- **Work to do**
[1] In the CS 441/641 project page, rewrite everything from "- Final: Turn" down to "a performance analysis.", changing "technical paper" to "report".
[2] Translate this sentence from the CS 441/641 project page into Spanish: "Project 2 will be more applied and implementation-oriented."
[3] Pick up the CS 441/641 project page after its last line and keep writing it.

- **Document section**

----

CS 441/641 Project
Architecture Research Project (Project 2)
CS 441/641, Dr. Lawlor
A substantial chunk of your course grade comes from the two semester
projects. Project 1 was research-oriented. Project 2
will be more applied and implementation-oriented. From the
syllabus:
PROJ2:
a software development or hardware performance analysis project, due
in December.
Here's what's left of the semester:
November 2012
Su Mo Tu We Th Fr Sa
11 12 13 14 15 16 17 <- topic
18 19 20 21 22 23 24 <- working prototype (and Thanksgiving break)
25 26 27 28 29 30
December 2012
Su Mo Tu We Th Fr Sa
2 3 4 5 6 7 8 <- presentations
9 10 11 12 13 14 15 <- final draft (and final exam!)
The deliverables are:
- Topic: In class on November 13, be ready to very briefly (a few sentences) describe your chosen project topic.
- Prototype: Turn in working code by midnight Tuesday, December 20. It doesn't need a performance analysis or writeup by this point.
- Presentations: Prepare about fifteen minutes of clear, easy to understand material introducing us to the
topic, showing what you did, and discussing performance. 441
students will present Tuesday, December 4; 641 students will present
Thursday, December 6. No lecture notes or slides are required,
but clear evidence of preparation is!
- Final: Turn in your tuned code and cleanly summarized performance analysis by midnight Thursday, December 13. 641 students should turn in a *brief* (about 4 pages) technical paper summarizing selected prior work, their design, and the results of a performance analysis.
Possible Project 2 Topics
Or choose your own topic! Topics should all be applied
work of the form "Build your own X", not just paper research.
- Build an interesting circuit: extend your HW1 CPU, build a superscalar dependency detection unit, etc.

----

- **Recorded data**
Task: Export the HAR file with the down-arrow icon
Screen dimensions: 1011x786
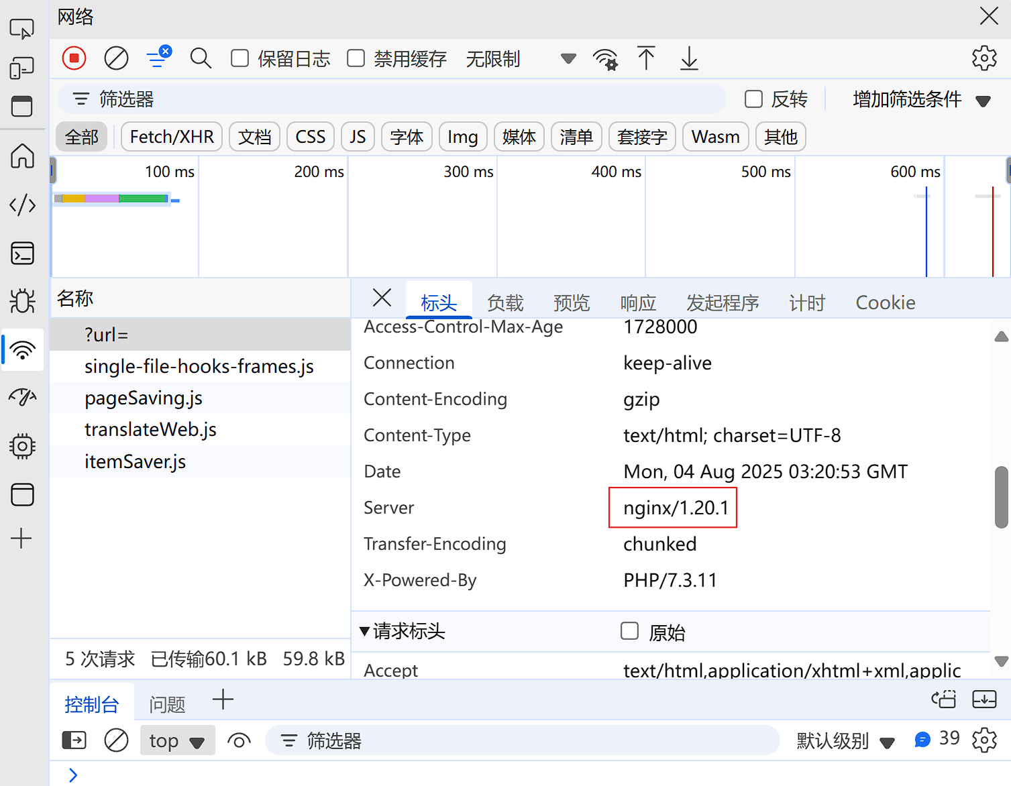Action: [x=688, y=59]
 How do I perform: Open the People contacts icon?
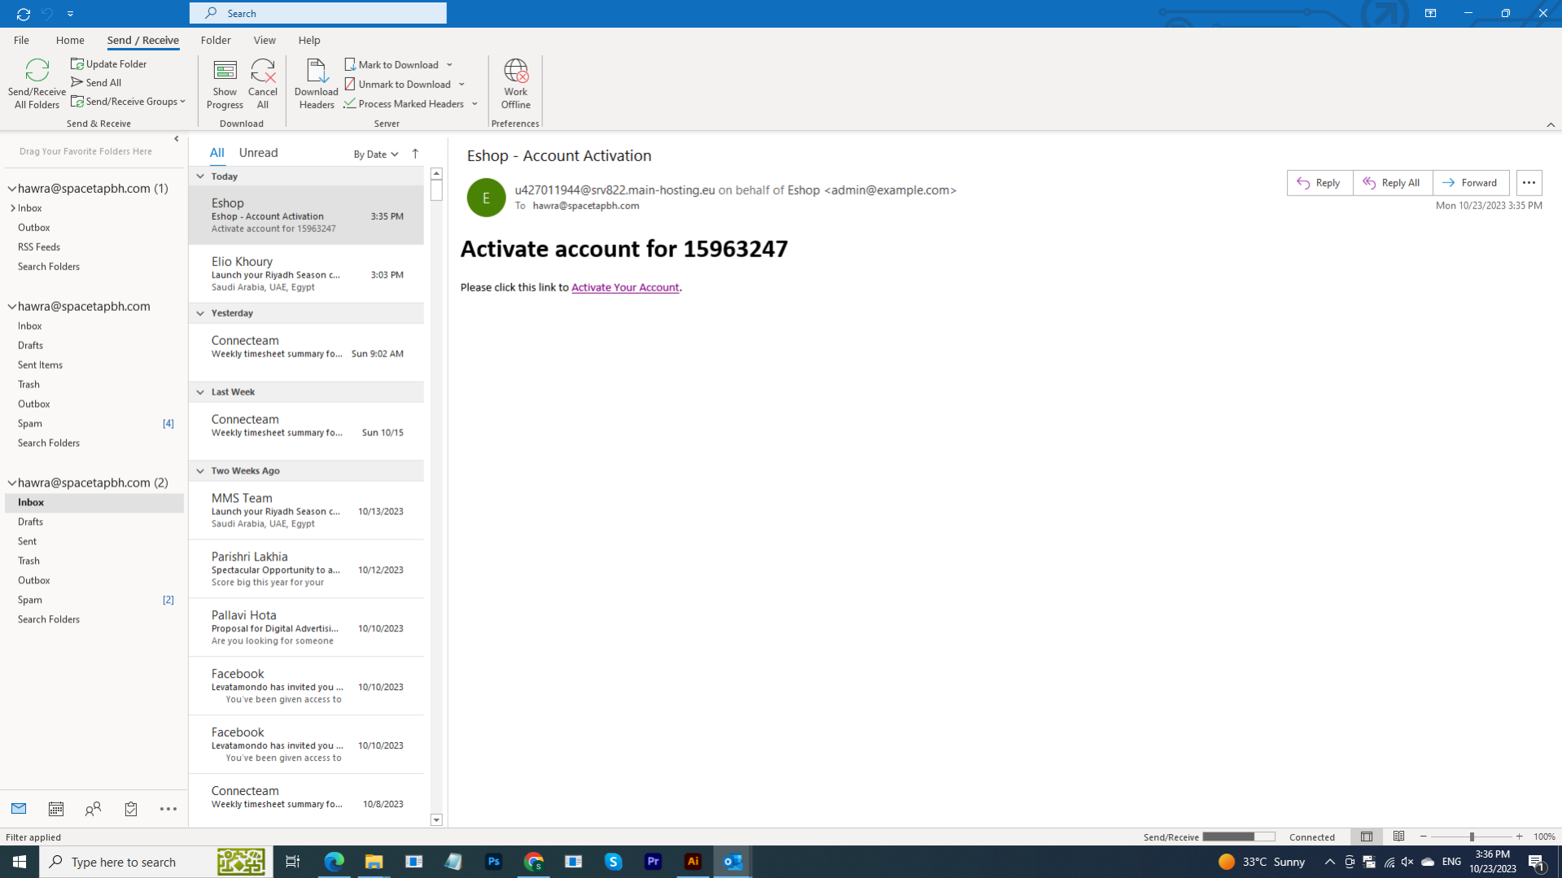pos(94,809)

----

- **Exercise results**
[1]
- Final: Turn in your tuned code and cleanly summarized performance analysis by midnight Thursday, December 13. 641 students should turn in a *brief* (about 4 pages) report summarizing selected prior work, their design, and the results of a performance analysis.

[2] El Proyecto 2 estará más orientado a la aplicación y a la implementación.

[3]
- Hardware performance analysis: benchmark some test programs that demonstrates some aspect of modern hardware, such as:
- Out-of-order execution (e.g., reorder instructions manually, compare to automatic reordering)
- Branch
prediction and execution speculation (e.g., reverse-engineer x86 branch
hardware, like compare always-taken branch performance with even-odd
branch performance)
- Dependency tracking (e.g., benchmark performance benefit from decreasing dependency tree depth)
- Cache prefetching and out-of-order loads and stores (e.g., compare cached loads with cached loads matching a previous store)
- Define a new instruction set, with a software or circuit simulator.
- Write and benchmark some code to perform any interesting task quickly on a particular architecture:
- Use bitwise operations to do something simple faster, or do something simple in a fiendishly complex way.
- Use assembly language or your knowledge of branch prediction, caching, etc to improve the performance of some program.
- Write a dynamic binary translator for any architecture.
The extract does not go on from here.